**Exercise**: Please give back only the lines below from the one containing "Datorutrustning (217, 336)" to the one containing "You are a GUI agent. The screenshot is 1280×720.", each repeated word for word, both ends included.

(Records from a collection)

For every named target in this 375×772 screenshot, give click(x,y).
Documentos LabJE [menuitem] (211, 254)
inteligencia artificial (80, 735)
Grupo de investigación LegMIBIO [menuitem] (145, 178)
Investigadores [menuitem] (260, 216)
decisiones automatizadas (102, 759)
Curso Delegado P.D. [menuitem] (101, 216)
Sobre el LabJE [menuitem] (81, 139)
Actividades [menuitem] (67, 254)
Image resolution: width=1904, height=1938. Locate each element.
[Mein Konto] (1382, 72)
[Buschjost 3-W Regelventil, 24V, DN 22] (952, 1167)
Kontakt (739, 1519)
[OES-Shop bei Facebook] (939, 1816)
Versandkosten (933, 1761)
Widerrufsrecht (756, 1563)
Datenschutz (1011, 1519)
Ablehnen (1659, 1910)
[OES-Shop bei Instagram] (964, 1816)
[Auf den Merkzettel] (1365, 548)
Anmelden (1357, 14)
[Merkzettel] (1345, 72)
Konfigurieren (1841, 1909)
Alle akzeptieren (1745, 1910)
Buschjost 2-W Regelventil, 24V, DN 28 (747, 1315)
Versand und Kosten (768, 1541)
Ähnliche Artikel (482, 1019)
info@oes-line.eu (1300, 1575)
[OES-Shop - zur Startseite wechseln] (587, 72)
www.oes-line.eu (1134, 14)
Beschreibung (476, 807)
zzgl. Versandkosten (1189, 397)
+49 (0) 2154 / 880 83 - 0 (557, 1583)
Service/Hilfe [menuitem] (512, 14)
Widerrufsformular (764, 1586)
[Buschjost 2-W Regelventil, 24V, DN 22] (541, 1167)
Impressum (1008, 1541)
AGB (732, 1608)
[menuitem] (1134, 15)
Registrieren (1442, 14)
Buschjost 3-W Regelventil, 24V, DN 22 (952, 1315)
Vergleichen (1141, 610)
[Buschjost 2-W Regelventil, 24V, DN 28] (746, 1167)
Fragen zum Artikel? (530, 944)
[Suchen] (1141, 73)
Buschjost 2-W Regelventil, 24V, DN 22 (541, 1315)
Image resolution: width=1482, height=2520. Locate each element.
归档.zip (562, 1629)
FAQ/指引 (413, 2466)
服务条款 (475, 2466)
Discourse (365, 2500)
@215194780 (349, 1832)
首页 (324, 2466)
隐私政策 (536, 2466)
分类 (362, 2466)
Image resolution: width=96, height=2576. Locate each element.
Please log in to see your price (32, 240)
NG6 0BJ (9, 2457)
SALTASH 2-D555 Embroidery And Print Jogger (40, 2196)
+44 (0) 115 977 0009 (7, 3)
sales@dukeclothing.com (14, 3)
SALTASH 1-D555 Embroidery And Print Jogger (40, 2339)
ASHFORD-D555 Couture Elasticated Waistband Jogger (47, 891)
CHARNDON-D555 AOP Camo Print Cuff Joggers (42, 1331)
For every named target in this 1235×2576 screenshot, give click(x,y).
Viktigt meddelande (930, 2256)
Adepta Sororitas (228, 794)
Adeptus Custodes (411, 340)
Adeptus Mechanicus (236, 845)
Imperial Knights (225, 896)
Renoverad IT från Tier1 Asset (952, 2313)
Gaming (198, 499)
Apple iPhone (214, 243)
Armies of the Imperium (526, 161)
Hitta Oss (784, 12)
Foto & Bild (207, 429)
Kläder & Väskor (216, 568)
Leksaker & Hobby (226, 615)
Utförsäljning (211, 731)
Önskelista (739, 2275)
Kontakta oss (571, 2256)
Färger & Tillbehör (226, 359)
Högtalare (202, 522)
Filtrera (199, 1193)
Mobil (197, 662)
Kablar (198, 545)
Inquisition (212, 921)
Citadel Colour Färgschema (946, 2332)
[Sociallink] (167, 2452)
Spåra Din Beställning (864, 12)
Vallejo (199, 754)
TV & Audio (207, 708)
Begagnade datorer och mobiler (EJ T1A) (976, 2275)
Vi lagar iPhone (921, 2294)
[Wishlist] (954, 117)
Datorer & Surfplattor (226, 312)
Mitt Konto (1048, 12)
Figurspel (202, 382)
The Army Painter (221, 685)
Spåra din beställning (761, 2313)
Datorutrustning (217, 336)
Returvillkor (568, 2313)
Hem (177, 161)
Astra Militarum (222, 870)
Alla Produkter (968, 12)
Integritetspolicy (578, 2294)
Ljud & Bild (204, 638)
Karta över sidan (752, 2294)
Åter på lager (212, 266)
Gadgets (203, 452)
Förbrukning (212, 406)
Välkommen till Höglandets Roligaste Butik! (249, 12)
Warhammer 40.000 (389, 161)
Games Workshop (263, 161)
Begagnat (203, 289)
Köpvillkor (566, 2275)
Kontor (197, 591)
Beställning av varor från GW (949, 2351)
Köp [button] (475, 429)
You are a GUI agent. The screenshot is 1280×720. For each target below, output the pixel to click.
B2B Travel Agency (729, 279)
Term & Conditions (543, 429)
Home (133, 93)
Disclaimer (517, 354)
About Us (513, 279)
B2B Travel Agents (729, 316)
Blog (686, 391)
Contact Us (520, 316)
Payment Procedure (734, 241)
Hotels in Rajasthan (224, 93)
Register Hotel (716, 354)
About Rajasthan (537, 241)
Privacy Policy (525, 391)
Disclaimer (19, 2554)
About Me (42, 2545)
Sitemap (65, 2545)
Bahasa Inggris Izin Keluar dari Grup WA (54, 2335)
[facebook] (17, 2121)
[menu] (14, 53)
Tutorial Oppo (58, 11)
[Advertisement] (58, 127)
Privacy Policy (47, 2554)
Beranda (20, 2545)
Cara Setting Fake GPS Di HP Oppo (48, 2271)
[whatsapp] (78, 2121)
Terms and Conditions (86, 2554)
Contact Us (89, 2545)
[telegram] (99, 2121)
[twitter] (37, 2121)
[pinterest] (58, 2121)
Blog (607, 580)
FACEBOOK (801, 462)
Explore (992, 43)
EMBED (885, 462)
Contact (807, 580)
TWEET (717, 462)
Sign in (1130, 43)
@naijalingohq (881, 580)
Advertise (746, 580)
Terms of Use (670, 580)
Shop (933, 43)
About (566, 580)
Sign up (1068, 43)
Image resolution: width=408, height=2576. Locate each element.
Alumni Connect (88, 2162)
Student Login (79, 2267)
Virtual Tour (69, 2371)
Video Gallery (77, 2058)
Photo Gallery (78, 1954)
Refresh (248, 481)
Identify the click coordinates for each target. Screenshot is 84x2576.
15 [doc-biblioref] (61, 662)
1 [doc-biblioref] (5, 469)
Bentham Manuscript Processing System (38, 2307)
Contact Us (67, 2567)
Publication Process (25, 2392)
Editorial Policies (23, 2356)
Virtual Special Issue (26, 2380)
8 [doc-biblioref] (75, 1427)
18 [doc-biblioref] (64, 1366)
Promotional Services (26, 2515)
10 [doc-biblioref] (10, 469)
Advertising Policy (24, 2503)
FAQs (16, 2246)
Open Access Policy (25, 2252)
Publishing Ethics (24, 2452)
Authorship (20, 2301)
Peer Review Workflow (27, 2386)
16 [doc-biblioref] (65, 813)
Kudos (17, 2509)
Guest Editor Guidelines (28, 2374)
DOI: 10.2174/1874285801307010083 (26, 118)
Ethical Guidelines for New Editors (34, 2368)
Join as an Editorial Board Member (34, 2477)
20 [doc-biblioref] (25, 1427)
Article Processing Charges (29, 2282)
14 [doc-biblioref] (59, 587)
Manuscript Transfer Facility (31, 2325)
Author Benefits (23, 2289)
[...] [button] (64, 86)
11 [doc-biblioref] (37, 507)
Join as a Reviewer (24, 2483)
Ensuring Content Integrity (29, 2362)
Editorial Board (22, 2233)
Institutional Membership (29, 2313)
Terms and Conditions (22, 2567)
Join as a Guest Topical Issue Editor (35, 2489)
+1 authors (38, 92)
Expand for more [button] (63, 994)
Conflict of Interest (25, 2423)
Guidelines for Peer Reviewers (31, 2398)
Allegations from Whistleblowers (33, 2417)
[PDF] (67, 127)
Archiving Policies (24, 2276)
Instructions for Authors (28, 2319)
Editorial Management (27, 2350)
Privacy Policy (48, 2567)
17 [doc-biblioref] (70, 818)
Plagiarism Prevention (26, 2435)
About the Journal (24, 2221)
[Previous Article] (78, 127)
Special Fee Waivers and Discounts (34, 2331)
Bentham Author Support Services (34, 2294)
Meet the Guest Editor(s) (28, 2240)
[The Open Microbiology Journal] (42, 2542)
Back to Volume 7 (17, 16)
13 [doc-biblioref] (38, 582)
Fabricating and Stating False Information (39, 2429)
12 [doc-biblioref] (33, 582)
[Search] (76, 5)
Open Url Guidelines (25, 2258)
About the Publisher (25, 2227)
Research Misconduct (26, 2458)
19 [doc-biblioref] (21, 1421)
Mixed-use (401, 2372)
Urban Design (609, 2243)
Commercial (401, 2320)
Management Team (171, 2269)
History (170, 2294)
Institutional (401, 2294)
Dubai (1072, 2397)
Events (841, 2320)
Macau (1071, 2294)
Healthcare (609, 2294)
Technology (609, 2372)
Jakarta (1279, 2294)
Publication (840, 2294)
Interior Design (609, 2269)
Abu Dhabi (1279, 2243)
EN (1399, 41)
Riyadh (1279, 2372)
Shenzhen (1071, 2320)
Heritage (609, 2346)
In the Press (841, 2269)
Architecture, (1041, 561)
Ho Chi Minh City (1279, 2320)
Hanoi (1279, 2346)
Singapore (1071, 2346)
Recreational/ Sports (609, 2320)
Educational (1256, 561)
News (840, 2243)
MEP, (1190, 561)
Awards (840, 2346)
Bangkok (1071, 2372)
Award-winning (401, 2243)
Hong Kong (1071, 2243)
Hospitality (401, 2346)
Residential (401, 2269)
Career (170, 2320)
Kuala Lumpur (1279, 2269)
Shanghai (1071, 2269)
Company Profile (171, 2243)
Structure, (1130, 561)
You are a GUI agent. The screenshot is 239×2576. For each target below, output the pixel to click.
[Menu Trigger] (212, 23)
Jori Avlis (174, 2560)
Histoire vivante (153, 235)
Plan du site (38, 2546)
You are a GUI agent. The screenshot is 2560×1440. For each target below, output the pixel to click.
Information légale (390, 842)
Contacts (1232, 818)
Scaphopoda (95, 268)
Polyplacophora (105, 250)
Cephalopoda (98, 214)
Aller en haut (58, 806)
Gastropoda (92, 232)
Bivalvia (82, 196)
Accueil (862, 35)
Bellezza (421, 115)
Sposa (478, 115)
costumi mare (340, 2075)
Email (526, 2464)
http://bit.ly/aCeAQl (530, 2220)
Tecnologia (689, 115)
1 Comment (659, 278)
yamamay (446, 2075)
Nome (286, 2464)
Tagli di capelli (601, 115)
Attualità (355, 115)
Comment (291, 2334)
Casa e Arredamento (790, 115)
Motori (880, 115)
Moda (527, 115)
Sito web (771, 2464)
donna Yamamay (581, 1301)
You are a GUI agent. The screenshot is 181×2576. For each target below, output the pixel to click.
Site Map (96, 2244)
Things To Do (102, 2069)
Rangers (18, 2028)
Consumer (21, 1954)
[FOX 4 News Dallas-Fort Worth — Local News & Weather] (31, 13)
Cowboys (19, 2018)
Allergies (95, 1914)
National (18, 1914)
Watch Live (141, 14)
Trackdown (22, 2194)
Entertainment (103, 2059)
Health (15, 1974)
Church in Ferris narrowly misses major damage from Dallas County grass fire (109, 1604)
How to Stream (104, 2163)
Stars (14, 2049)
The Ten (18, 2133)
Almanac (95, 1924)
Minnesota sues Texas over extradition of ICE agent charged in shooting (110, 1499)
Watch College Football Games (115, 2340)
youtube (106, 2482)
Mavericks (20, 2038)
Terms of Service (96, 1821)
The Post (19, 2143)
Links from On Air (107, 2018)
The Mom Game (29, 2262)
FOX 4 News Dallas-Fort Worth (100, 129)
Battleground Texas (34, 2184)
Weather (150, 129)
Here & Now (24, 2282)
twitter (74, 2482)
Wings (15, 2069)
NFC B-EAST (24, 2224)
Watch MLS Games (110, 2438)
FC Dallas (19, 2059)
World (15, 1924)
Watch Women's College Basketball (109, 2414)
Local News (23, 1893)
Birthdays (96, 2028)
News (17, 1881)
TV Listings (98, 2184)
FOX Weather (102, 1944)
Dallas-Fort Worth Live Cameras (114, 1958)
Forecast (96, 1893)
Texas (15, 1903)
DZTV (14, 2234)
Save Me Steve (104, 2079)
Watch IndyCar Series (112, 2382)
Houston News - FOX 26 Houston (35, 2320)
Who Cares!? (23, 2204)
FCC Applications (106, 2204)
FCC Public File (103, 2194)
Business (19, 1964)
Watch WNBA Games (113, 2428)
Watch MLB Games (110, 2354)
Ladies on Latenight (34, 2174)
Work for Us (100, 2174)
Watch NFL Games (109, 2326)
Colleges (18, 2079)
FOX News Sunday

**Written answer**:
Datorutrustning (217, 336)
Returvillkor (568, 2313)
Hem (177, 161)
Astra Militarum (222, 870)
Alla Produkter (968, 12)
Integritetspolicy (578, 2294)
Ljud & Bild (204, 638)
Karta över sidan (752, 2294)
Åter på lager (212, 266)
Gadgets (203, 452)
Förbrukning (212, 406)
Välkommen till Höglandets Roligaste Butik! (249, 12)
Warhammer 40.000 (389, 161)
Games Workshop (263, 161)
Begagnat (203, 289)
Köpvillkor (566, 2275)
Kontor (197, 591)
Beställning av varor från GW (949, 2351)
Köp [button] (475, 429)
You are a GUI agent. The screenshot is 1280×720. For each target below, output the pixel to click.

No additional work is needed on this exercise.